Summerz End Festival

15 April 2014

The inaugural Summerz End Youth Fest took place on Saturday 5 April and was attended by an estimated 4000 people. The event was intended to showcase the talent of local youth and provide an opportunity for youth to take part in something fun and inclusive, meet and connect with new people and learn about groups and clubs operating in the city.

Bring Young People together

Summerz End was made to bring young people form all walks of life and communities together to express thier identity. The event has a strong cultural dimension.

Summerz End was intended to appeal to youth interested in all kinds of citizenship activities, including culture, sport and technology. Many of the activity stalls also exposed young people to key messages for young people around health and law.

Many groups ran workshops to allow young poeple the opportunity to try things like African drumming, silk screen printing, Sound Indian dance and DJing. Sports like volleyball and dabminton also had stalls to allow young people to get active.

Local stalls

Showing young people talents

The performances were a range of music with a range of talents. There was regge to rock, solo guitarists to choirs and everything in between.

There was an international fashion show with costumes from all over the globe including India, Kurdistan and Afghanistan.

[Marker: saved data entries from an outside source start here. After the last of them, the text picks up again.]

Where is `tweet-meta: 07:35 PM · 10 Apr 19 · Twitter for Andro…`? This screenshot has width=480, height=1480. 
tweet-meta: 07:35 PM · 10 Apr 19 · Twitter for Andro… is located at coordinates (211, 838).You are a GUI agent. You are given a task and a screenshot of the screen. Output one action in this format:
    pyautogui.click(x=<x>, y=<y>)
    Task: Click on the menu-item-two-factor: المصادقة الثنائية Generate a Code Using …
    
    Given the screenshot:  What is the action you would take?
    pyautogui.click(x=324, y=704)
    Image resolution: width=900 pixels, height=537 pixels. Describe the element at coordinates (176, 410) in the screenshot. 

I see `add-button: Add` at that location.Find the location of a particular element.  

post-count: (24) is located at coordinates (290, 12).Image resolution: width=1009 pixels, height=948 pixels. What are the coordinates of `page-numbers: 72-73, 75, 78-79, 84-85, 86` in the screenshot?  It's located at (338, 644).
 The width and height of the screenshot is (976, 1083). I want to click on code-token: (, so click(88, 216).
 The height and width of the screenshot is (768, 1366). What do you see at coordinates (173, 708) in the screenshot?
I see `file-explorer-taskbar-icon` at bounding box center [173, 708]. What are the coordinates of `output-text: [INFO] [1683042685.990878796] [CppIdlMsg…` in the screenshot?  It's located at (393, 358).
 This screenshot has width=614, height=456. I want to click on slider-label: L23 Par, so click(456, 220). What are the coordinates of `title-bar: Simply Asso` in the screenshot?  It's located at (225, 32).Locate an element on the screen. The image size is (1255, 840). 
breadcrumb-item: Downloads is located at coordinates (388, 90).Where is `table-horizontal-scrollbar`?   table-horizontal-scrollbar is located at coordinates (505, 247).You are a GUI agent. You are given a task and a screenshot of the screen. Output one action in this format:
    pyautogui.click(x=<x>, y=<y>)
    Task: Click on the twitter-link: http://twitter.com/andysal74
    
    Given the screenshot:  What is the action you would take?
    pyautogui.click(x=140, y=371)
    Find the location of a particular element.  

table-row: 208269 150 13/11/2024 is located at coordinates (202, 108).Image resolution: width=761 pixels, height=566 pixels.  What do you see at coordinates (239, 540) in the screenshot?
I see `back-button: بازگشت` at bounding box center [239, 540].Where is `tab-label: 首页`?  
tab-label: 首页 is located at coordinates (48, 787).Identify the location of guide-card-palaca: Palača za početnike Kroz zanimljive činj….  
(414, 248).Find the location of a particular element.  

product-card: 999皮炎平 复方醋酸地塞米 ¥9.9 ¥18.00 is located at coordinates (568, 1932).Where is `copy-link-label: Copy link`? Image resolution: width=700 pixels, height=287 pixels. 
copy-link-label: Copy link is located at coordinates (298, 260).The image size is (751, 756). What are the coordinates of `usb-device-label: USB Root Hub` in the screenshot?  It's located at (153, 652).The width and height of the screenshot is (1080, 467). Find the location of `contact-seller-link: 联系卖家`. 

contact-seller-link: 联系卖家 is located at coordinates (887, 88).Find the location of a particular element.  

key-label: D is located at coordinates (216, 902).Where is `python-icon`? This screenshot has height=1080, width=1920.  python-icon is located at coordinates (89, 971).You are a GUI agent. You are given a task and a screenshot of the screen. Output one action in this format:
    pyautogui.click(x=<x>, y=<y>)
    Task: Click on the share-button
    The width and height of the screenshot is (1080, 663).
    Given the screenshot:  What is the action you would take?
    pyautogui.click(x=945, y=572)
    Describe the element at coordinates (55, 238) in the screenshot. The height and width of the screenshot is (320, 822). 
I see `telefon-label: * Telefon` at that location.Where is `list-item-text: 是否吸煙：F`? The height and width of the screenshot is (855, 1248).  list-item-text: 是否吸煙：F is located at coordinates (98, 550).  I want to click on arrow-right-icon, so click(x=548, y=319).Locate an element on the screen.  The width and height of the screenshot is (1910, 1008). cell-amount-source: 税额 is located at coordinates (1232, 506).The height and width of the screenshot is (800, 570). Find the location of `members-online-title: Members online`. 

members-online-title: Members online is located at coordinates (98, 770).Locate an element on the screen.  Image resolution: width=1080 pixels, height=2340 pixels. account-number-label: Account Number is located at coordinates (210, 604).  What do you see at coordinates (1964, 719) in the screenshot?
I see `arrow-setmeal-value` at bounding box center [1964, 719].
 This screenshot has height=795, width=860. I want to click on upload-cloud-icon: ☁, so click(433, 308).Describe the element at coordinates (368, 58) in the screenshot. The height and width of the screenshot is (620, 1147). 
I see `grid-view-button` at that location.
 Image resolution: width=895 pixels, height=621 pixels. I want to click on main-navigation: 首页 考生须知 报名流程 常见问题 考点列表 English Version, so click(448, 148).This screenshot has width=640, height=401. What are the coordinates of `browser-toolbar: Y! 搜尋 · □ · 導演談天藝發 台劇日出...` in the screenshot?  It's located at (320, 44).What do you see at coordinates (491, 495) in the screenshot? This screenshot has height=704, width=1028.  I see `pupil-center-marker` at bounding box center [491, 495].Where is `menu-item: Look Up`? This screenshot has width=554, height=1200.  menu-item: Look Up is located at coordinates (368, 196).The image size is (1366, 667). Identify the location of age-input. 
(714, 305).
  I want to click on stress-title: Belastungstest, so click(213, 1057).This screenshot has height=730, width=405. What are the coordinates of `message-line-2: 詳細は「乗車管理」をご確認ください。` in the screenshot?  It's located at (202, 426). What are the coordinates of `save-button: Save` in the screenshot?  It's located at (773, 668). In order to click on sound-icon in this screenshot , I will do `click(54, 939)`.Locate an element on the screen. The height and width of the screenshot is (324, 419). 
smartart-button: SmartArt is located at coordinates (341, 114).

The arena was decorated with giant murals painted in the lead-up to the event by school and youth groups. These murals constitute Canterbury’s contribution to the international Art Miles movement, which proposes that in painting, people come together and bond.

Who organised it

Summerz End was organised by the Canterbury Refugee Council with the help of University of Canterbury Arts Interns and youth from different groups and communities. It is intended that next year, there will be even greater outreach into youth groups and schools across Canterbury.